Martin me le tendait: «Ici Philippe, tu es invité à toucher et sentir les plantes les yeux fermés.» Curieuse expérience des sens. Et là, pendant un long moment, accompagné de la voix rassurante et profonde de Martin, guidé par ses mains, je me suis attardé à chaque plante de la Cour des sens. Martin est mon maître. Aujourd'hui, en 2011, je tente de recréer ce climat, cette approche nouvelle et inusitée. Les plantes sans la vue, avec odeurs, textures, bruits et saveurs parfois…
Des plantes.
Cette Cour divisée en quatre sections principales: douce, rugueuse, piquante ou collante, ou encore, fruitée, citronnée, épicée ou camphrée. Presque une centaine de rencontres végétales avec l'inespéré et l'inattendu des sens. Expérience en Cour.
Douce ou fruitée, Coups de cœur assurés.
L'Épiaire laineuse fait sensation à tout coup avec le public. Tous les 0 à 100 ans apprécient sa douceur et sa forme d'oreille animale. Le Géranium pomme me rappelle les tartes de mes grands-mères… Nous sommes près de l'entrée de la Cour et déjà, on a les sens éveillés!
Citronnée et rugueuse.
Bienfaisante Verveine citronnelle. Connue pour ses délicieuses tisanes au citron. Avec une pointe de Stévia sucrée, découverte après, au diable les édulcorants de synthèse! Le parfum de cette verveine est présent, sans l'être trop. Et sa texture a un brin de rugosité lorsqu'on caresse la feuille. À découvrir dans la Cour et à cultiver chez soi.
Jacinthe d'eau.
Et d'étonnement. Julien adore animer à l'aide de cette plante. Julien est animateur à la Cour, tout comme Laurent, Stéphanie, Catherine et moi. Nous poursuivons, chacun à notre manière, la quête des sens, une approche végétale. Julien adore nous mettre les mains dans l'eau pour toucher les racines surprenantes de cette Jacinthe. Agréable et drôle.
Épicée.
La Plante curry provoque plusieurs commentaires qui me donnent l'occasion d'expliquer l'origine de quelques épices. En effet, celle-ci n'est pas le curry, mais donne aux mets un parfum de curry. On doit toutefois la retirer après la cuisson. Pour son côté piquant, la Cardère à foulon est, quant à elle, étonnante. Une occasion de faire de la botanique, car cette plante est bisannuelle, alors que d'autres sont annuelles ou vivaces, rustiques ou pas.
Finale camphrée et collante.
Bien sûr, dans la très grande majorité des jardins du Jardin botanique, il est interdit de cueillir les feuilles des plantes. Toutefois, une plante dans la Cour offre tellement de feuilles aux visiteurs, que certaines utilisations en valent la peine. 2001. Martin me tendit une feuille d'Eucalyptus globulus: «Chiffonne cette feuille, puis remarque la texture et l'odeur…» Elle était et est encore aujourd'hui très collante et camphrée… Un petit voyage en Australie. Aaaahhhh!
Et encore? Encore plein de sens? Oui.
Une section se prête au goût d'intenses saveurs, alors qu'un meuble permet de jouer des instruments végétaux de musique. Pour une expérience encore plus complète, venez nous rencontrer ce week-end où le public pourra se mettre dans la peau d'un non-voyant et/ou assister à une causerie d'Isabelle Michaud, créatrice de parfums. La Cour des sens est située en face du restaurant du Jardin botanique de Montréal… Un chien de Carex se trouve devant. Aux plaisirs!

■ JEU DE DONNÉES ■
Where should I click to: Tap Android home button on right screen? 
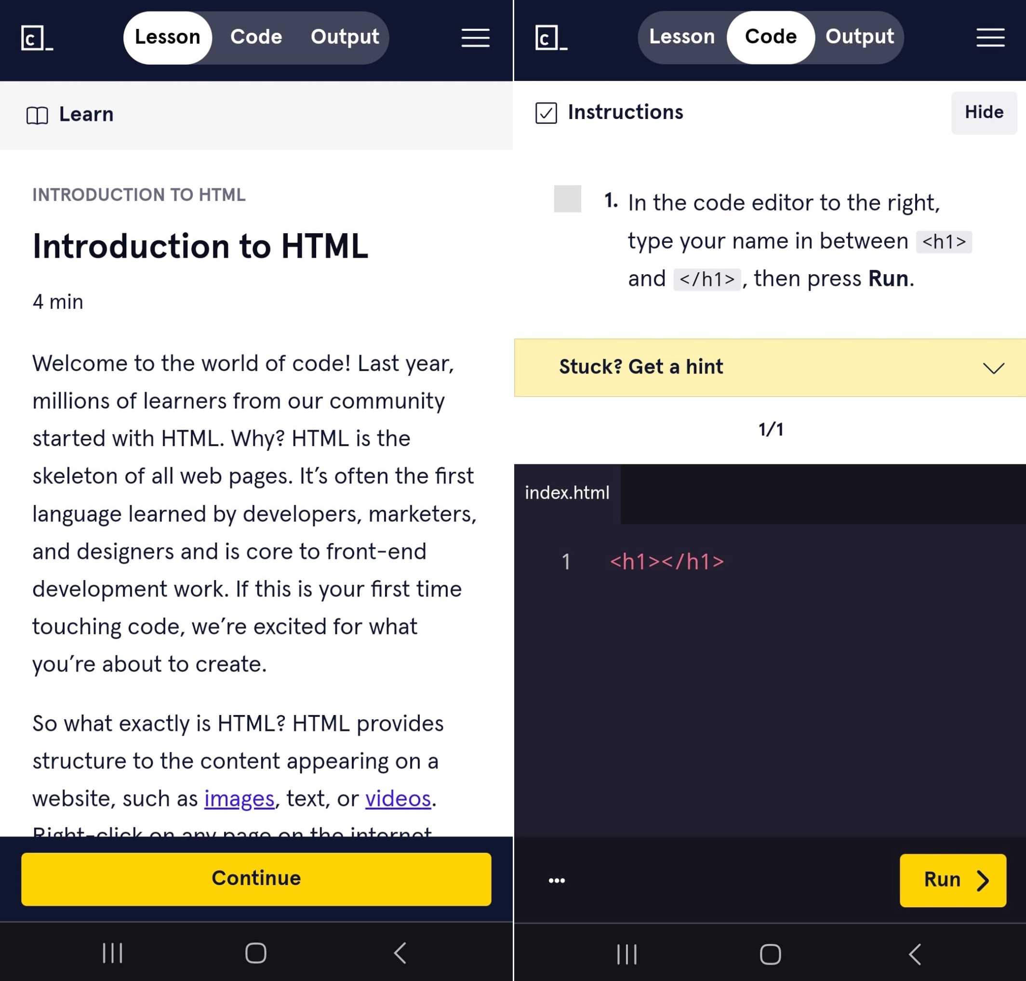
==
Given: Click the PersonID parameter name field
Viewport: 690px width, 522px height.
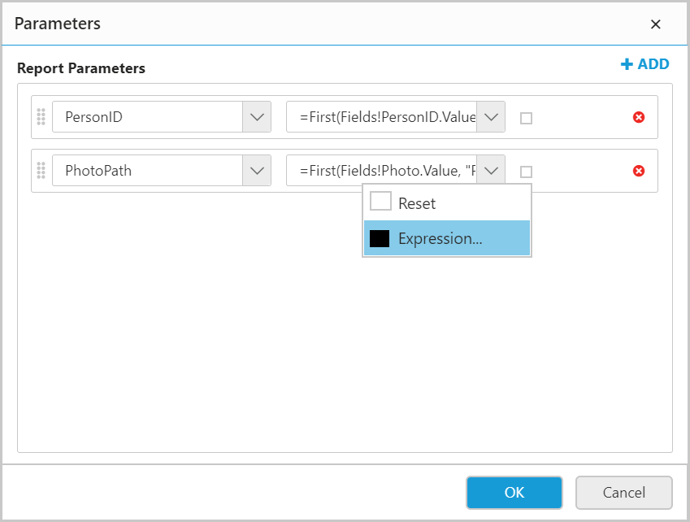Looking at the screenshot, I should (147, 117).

■ EXERCICES ■
a) Réécrivez le passage du texte sur la Cour des sens compris entre «Bienfaisante Verveine citronnelle.» et «Jacinthe d'eau.» inclus, en remplaçant «tisanes» par «infusions».
b) D'après le texte sur la Cour des sens, où celle-ci est-elle située ?
Les items constituent un matériau distinct du texte sur la Cour des sens.

■ RÉSULTATS DE L'EXERCICE ■
a)
Bienfaisante Verveine citronnelle. Connue pour ses délicieuses infusions au citron. Avec une pointe de Stévia sucrée, découverte après, au diable les édulcorants de synthèse! Le parfum de cette verveine est présent, sans l'être trop. Et sa texture a un brin de rugosité lorsqu'on caresse la feuille. À découvrir dans la Cour et à cultiver chez soi.
Jacinthe d'eau.

b) En face du restaurant du Jardin botanique de Montréal.